Par la suite, le jardin alpestre, les grandes serres tropicales, le cèdre du Liban et le bâtiment abritant le bel amphithéâtre Verniquet voulu par Buffon et, bien évidemment, le baudet du Poitou avec ses dreadlocks, achevèrent de reléguer dans l’abstraction le début de panique fiscale qui avait gagné notre visiteur aux abois.
J’attends avec impatience mon prochain tiers provisionnel !

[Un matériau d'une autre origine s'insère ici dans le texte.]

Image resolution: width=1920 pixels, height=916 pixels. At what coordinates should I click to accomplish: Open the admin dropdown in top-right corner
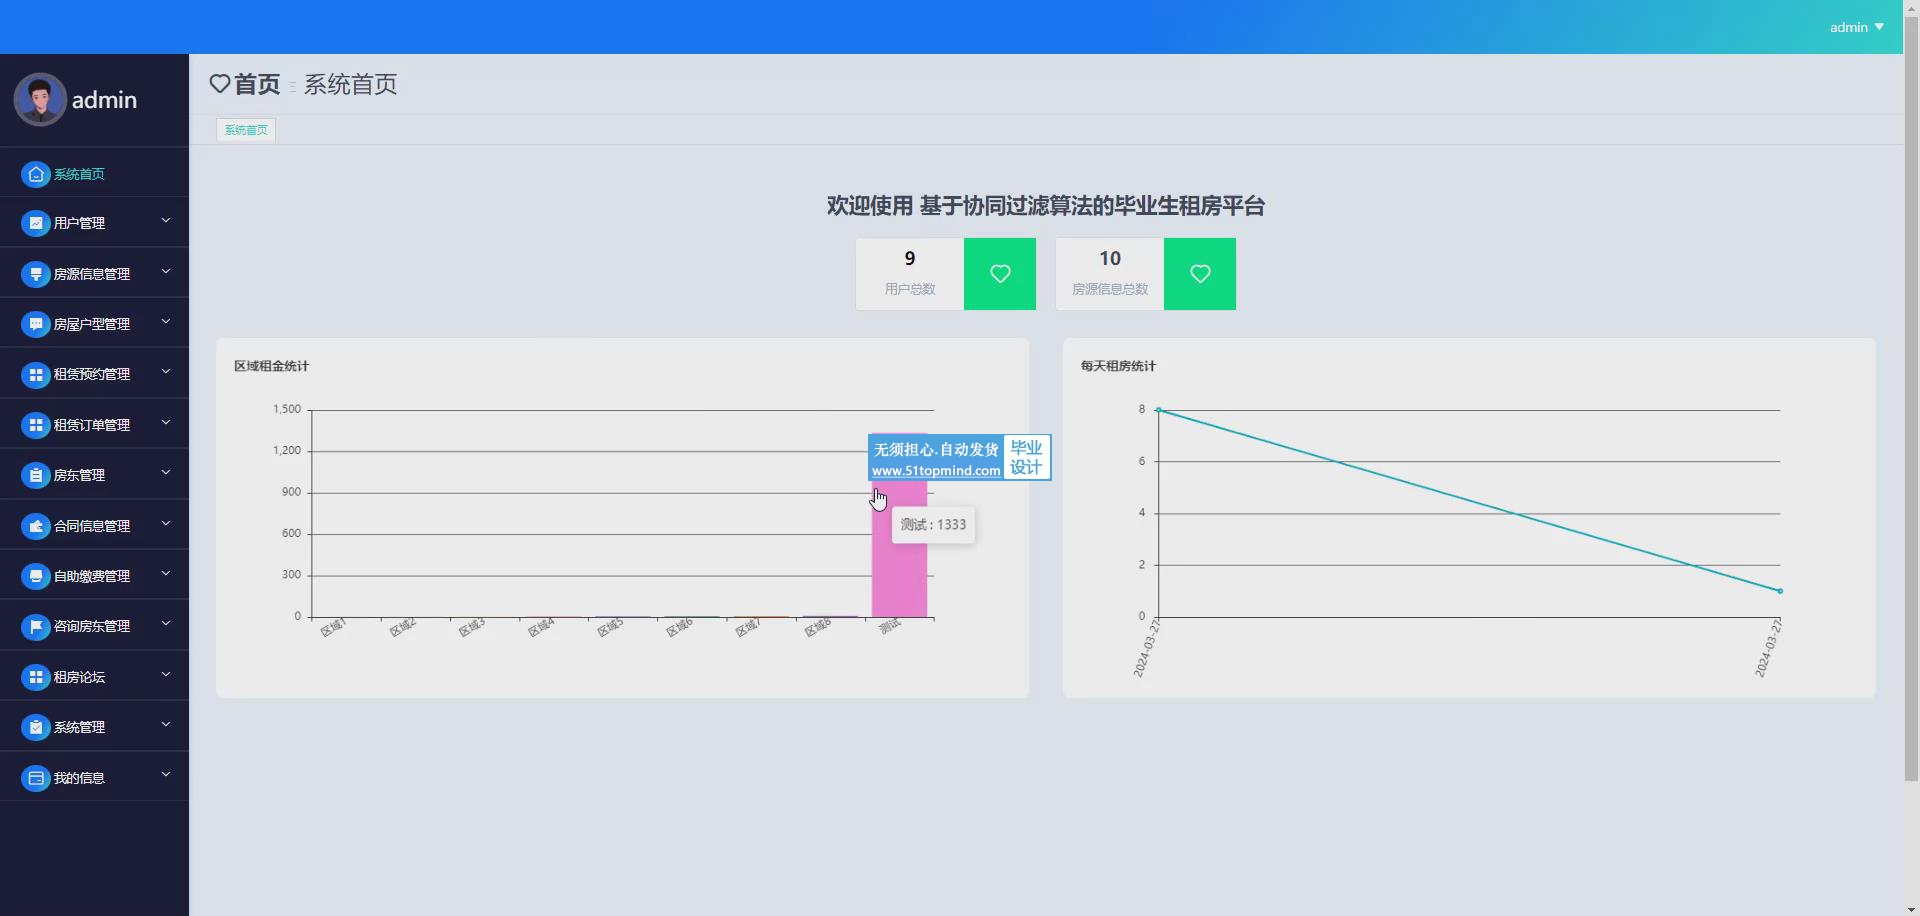[1856, 27]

un flamand rose ou un flamant rosse ?
Monsieur Maurel vous avez tout à fait raison pour le « t ». Erreur corrigée grâce à vous, merci. PHB
Le baudet du Poitou me rappelle une histoire. Dans les années 70, la race avait disparu, il n’en restait que le souvenir de vieilles cartes postales du début du XXème siècle, quand la mule, de haute taille et le sabot agile, était appréciée en montagne. Le baudet (qui est l’âne de l’histoire) était croisé avec une jument mulassière pour donner une mule, c’est elle qui travaillait. Et puis voilà, on retrouva le baudet au Portugal je crois, trahi par ses longs poils. Un plan de sauvetage fut mis sur pied, et l’espèce fut sauvée. Pendant ce temps un prestigieux rédacteur en chef du service économie du journal Le Monde s’ennuyait. On lui conseilla de prendre l’air et justement il tomba sur un scoop qui pouvait faire trembler la planète, on a retrouvé le baudet du Poitou. Il connaissait un journaliste à Niort, directeur régional d’un quotidien régional, le Courrier de L’Ouest. Les voilà en piste derrière l’âne, caresser ses long poils, écoutant les éleveurs sonner des clochettes pour convaincre l’âne, yeux bandés, de trouver un intérêt à la jument mulassière. En effet pour sauver l‘espèce il importait e reconstituer la famille au complet, l’âne, la jument et la mule. Je me souviens d’un diner de têtes ou sautant du coq à l’âne, le Parisien se tourna vers moi et me demanda quelle signature, je connaissais du Monde. Je ne m’en rappelais d’aucune ou presque, heureuse réponse, il triompha : jeunes journalistes soyez modestes, on vous flatte mais vous demeurerez à jamais dans l’oubli. Peut-être un jour vous redécouvrira-t-on au Portugal, et encore faut-il y aller.